I usually just sterilize my jars in the dishwasher but here is a link to how to properly sterilize your jars if your dishwasher doesn't have a sterilize function. Keep your jars nice and hot while you make your jam.
First pick through and wash all of the berries. Drain off any excess water.
After all of the berries have been wash and drained place them in a food processor or blender and blend them up until the desired consistency is achieved. Do this in small batches and pour all of the blended berries into a large cooking pot.
Add a package of regular pectin into the blended blueberries. Stir thoroughly.

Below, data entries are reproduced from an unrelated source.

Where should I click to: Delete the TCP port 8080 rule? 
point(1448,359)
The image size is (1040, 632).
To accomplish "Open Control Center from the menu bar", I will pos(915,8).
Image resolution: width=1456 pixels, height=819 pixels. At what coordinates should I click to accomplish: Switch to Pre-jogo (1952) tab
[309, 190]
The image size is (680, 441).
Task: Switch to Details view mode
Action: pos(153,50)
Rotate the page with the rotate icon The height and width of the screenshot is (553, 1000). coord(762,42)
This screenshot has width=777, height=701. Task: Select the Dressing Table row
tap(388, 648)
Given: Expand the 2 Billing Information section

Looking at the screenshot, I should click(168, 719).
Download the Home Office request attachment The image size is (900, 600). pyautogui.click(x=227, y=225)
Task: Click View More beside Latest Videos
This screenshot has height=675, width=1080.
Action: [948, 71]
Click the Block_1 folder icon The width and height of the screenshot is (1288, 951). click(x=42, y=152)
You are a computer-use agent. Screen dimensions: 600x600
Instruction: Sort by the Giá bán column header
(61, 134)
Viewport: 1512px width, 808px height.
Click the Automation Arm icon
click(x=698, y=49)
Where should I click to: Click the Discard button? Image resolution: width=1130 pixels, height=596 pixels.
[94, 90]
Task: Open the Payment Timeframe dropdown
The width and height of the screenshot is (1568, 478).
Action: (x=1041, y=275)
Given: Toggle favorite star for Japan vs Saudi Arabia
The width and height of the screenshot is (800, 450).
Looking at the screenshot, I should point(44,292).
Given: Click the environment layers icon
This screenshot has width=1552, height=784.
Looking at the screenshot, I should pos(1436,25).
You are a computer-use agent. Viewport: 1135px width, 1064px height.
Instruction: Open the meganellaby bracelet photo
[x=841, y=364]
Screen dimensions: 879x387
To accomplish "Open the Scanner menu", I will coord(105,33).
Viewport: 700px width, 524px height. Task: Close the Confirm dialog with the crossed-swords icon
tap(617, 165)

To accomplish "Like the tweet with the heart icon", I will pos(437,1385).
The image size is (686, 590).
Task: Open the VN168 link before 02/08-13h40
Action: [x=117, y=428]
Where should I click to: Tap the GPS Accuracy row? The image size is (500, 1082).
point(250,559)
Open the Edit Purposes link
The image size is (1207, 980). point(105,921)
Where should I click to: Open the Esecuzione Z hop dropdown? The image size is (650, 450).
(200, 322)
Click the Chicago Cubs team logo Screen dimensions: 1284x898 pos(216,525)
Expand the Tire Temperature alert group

Turn the burner on high heat and bring up to a rolling boil while stirring constantly. It should boil even as you are stirring it. Once it has reached this point, boil for 1 minute.
Add in all of the sugar at once and keep stirring until it comes back up to a boil. Once you have a rolling boil, set a timer for 2 minutes. Don't stop stirring!
After the 2 minutes is up remove the pot from the heat. Once the bubbles have gone down skim all of the foam off the top.
Now you are ready to ladle the jam into your clean sterilized jars!
Using a jar funnel, fill your jars with the hot blueberry jam.
After the jars have been filled, wipe off the rims of the jars with a clean damp rag.
Place a lid and ring on each jar and then place the jars in the water bath canner on a rack. Make sure the jars are covered with about an inch or so of water when submerged.
Bring the canner up to a boil and process for 5 minutes.
After the jam is finished processing lift the rack up in the canner and using a jar lifter remove all of the jars to a clean and dry dish towel. Let the jars sit undisturbed for 24 hours.
Check the jars to make sure they have sealed by pressing the center of the lids. If they pop they did not seal but if they don't then they are sealed. Remove the rings and label them for storage. If a jar doesn't seal store it in the fridge and use within 2 weeks.